### Task instructions
Reproduce the part of the thread on BBC protest coverage that runs from "Idk yesterday the" down to "occupied West Bank.", word for word.

### Source
— Start —

Idk yesterday the BBC had a UCLA student journalist on and he undeniably said it was the pro-Israel group that was using pepper spray, tear gas, etc. Today they had some Zionist dude (described by the interviewer as a far right nationalist) on and the interviewer pushed back when the guy tried to call it Judea instead of the occupied West Bank.
(Not that the BBC isn’t lib, but they’re not explicitly suppressing pro-Palestinian voices)
The anchor stated: "In Los Angeles, demonstrators at a camp set up by people who oppose Israel's military action in Gaza clashed with counter demonstrators."
In other words the BBC is claiming, contrary to all the visual evidence it and others have presented, that it was the anti-genocide protesters initiating "the clashes"
How did whoever wrote this make this jump? Feels based reporting lol.
The show you linked is by the BBC World Service which, while operating under the same charter and being part of the BBC, is a distinct organisation with different a editorial board and decision. The quote I posted is specifically about UK television news coverage and the flagship 10 o'clock news.
Furthermore, you don't have to maintain perfect exclusion of any pro-Palestine voices to offer false narratives or continually produce shamefully biased reporting. As well as the evidence the BBC churn out every day, there's been plenty of rigorous studies done on this reporting trend by the likes of Dana Najjar and Jan Lietava or OpenDemocracy.

— End —

[Data on element and text locations]
— Start —

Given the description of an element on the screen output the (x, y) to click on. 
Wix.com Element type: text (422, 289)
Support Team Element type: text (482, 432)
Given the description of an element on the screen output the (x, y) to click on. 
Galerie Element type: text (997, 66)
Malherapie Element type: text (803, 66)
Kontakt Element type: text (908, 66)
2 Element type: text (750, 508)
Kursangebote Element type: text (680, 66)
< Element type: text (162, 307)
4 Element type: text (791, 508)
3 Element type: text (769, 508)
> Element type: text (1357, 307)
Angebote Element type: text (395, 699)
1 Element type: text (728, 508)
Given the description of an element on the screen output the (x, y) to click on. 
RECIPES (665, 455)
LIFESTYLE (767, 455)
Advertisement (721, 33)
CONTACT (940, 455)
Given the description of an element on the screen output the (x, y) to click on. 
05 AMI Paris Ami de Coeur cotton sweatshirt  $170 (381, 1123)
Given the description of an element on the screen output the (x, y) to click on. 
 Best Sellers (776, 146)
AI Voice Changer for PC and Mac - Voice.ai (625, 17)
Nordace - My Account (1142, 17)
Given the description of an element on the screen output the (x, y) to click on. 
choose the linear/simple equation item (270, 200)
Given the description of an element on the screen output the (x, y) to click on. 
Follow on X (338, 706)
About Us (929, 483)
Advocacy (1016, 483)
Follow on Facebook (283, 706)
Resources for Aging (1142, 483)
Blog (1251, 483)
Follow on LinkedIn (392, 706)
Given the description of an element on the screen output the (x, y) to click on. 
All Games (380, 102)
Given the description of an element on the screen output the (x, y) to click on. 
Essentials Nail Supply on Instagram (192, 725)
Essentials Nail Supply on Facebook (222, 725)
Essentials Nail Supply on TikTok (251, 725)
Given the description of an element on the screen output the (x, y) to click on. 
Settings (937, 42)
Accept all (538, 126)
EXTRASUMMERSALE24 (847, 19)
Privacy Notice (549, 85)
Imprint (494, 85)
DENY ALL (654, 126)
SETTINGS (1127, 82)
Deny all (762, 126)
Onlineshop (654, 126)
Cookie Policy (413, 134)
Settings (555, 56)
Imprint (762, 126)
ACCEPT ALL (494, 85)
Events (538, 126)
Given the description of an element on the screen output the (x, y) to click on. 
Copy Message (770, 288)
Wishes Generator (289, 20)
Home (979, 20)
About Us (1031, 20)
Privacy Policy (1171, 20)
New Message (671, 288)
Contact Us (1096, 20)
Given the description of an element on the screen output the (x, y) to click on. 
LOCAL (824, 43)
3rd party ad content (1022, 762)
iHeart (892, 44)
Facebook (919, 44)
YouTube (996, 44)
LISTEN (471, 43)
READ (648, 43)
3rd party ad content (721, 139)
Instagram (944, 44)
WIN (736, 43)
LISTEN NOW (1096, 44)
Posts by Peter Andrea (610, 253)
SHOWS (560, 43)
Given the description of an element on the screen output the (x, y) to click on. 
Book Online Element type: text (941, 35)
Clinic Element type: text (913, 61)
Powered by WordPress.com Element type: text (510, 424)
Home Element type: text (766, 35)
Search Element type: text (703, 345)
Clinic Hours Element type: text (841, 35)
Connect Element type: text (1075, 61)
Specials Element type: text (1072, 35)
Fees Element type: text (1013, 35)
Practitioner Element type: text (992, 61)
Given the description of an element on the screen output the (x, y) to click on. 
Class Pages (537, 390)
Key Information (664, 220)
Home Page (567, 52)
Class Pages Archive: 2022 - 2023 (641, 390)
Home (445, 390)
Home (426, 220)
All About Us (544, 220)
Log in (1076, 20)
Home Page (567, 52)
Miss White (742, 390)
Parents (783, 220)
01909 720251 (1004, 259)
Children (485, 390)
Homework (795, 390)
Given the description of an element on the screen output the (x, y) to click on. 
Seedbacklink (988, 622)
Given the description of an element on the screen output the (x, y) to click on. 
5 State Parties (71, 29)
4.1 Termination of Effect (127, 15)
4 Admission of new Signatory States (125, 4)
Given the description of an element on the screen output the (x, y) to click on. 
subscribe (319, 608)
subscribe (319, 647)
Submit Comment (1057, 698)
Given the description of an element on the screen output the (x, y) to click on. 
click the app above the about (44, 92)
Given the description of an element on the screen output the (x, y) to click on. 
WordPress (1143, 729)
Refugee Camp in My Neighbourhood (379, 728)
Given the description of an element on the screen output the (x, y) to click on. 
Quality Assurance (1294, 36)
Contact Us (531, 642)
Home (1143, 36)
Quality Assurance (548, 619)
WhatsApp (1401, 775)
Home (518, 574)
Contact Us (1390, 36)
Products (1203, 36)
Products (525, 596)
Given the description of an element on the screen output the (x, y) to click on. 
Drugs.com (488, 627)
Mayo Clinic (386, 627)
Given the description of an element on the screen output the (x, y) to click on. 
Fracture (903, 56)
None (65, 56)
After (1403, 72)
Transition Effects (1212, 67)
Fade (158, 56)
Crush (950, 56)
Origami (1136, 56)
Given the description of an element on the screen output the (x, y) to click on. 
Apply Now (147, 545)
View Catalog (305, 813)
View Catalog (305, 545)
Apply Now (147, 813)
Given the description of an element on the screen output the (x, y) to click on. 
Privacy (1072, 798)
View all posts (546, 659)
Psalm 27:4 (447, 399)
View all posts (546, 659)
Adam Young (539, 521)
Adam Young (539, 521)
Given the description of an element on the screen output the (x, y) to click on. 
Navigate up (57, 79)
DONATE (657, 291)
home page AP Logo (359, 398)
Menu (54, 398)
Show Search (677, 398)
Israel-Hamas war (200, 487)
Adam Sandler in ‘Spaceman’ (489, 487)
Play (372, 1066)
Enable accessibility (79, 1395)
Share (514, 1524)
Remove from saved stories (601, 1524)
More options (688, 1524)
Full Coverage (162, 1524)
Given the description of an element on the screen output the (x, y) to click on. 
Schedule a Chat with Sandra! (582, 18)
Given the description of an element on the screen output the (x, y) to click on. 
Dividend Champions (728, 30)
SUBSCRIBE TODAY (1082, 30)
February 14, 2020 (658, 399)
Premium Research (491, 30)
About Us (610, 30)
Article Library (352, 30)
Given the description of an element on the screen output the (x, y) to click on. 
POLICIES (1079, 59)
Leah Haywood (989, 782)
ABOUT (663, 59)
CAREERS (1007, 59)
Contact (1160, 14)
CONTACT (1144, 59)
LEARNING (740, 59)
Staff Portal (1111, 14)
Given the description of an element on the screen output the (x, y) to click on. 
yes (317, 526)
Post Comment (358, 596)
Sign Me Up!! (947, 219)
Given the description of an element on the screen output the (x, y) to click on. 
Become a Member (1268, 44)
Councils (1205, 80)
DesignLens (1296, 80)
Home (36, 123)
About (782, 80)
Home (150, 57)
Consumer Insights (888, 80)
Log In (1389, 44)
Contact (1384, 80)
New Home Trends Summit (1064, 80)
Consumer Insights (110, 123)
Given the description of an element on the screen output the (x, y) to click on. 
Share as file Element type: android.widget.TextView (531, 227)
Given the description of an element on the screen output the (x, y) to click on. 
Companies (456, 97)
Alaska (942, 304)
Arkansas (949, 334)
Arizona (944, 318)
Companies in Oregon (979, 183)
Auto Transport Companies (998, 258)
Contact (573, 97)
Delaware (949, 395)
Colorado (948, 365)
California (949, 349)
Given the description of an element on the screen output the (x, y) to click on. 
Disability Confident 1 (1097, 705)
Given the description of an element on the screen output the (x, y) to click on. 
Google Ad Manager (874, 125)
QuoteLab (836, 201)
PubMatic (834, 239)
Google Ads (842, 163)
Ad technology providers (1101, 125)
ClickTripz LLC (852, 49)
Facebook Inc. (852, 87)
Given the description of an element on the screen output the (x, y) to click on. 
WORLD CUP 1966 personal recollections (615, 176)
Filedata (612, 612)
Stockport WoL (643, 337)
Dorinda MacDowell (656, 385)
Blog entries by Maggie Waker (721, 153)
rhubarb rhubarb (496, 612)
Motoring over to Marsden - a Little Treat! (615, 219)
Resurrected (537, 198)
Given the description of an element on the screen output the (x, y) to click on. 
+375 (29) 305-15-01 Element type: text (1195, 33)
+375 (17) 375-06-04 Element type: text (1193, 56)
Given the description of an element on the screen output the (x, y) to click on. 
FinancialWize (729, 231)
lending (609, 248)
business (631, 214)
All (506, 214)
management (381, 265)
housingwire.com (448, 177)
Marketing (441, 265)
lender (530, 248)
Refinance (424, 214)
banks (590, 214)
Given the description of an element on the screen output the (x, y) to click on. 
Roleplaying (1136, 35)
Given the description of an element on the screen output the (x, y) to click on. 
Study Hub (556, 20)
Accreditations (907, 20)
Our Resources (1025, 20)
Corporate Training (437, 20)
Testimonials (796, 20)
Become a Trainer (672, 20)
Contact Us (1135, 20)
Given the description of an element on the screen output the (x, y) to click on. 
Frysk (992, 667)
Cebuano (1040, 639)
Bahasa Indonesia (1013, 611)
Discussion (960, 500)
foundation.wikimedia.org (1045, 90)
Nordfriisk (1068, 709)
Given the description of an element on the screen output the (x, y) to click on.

— End —

### Exercise answer
Idk yesterday the BBC had a UCLA student journalist on and he undeniably said it was the pro-Israel group that was using pepper spray, tear gas, etc. Today they had some Zionist dude (described by the interviewer as a far right nationalist) on and the interviewer pushed back when the guy tried to call it Judea instead of the occupied West Bank.